A year later in the same publication, the column “Cricketer’s Chronicle”, under the pseudonymous byline of “Mint Julep” (a nom de plume that suggests a particular approach to the game), a long article related that “The first ever game of cricket played in the State of Michigan came off on the Pontiac Cricket Ground, July 13, between the Detroit and Pontiac Clubs, eleven of each joining in the contest” (Spirit of the Times: A Chronicle of the Turf, Agriculture, Field Sports, Literature and the Stage, 1 August, 1857). While both clubs were new, the Detroiters had more experience, although “the score of both parties was much smaller than they would ordinarily make, which perhaps may be charged to the excitement naturally attending the first match”. The two-innings match lasted from 10.00 until 5.00, with Pontiac, batting first, bowled out twice, for 42 and 27, respectively; Detroit made only 37 in their first innings, but 35/2 in the second, to win by eight wickets (the score card is reproduced in its entirety). “Mint Julep” reports that Pontiac struggled most of all against Armstrong, who took six wickets in the match, and whose “round hand” action was unfamiliar to the Pontiac batsman. For Pontiac, only Walters (11 in the second innings) and Cannon (10, in the first) reached double figures, while Armstrong made 18 for Detroit in the first innings, and Barrit (12 n.o.) and Mend (15 n.o.) saw them home in the second. “Mint Julep” notes that notwithstanding the “exceeding heat of the day”, everything passed off most delightfully, and concludes his piece with another reference to Dickens, noting that the Pontiac club will work hard to make sure that no “penny-a-liner in the fair ‘City of the Straits'” can oblige “the whole public to laugh at the presumption of the Michigan Cricketers”.
While these pieces in the Spirit of the Times, published in New York since 1831, could not resist a condescending tone when describing the beginnings of organized cricket in distant Michigan, that first match played between Pontiac and Detroit in 1857 was to usher in some fifty years of very active cricket in the State, to be followed by further relatively flourishing periods for the sport in the twentieth century. Check the MCA web site for further details of the sport’s history among “backwoods Yankee cricketers”

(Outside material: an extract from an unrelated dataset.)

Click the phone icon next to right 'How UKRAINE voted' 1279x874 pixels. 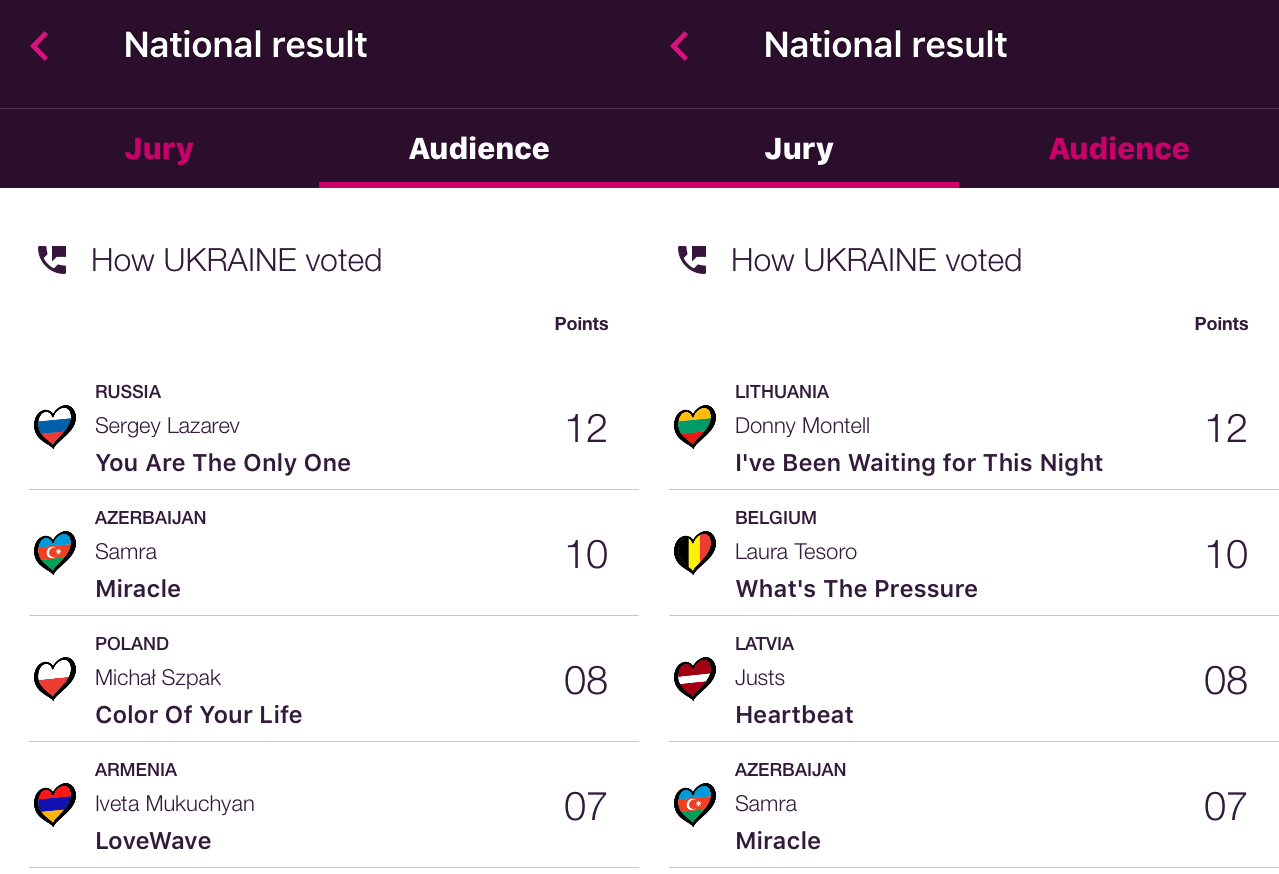pyautogui.click(x=692, y=260)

The final chapter in Motown-MCA’s “nearly” story for the regular league season was written on Saturday, when a depleted team lost to Canton C.C. on their home ground by eleven runs, despite bowling the opposition out for 154. For Motown-MCA, who lost the toss and were asked to field, Khayam Hashmi took 3/26, MCA Joint Head Coach Vasanth Krishnaswami took 3/30, and MPCC’s Apu took 2/19, while Rahul top-scored for the opposition with 36; MCA’s Gordon Makin took two catches behind the stumps. The away team must have been delighted to have restricted the opposition to such a low score on one of Michigan’s smallest grounds, but, despite fighting knocks from Jashwanth (35) and Hari (42), batting at nos 3 and 4, respectively, Motown-MCA’s ten men could not quite get over the line. Vijay Patel, opening, was the only other Motown-MCA batsman to reach double figures, scoring 19. For Canton Vishal and Rahul both took three wickets.
Notwithstanding the disappointments of the regular season, Motown-MCA enter the second stage of the tournament with a chance to advance from the Silver Group, where they will play matches against two other teams from the bottom half of the table, with one of the three progressing to the semi-finals.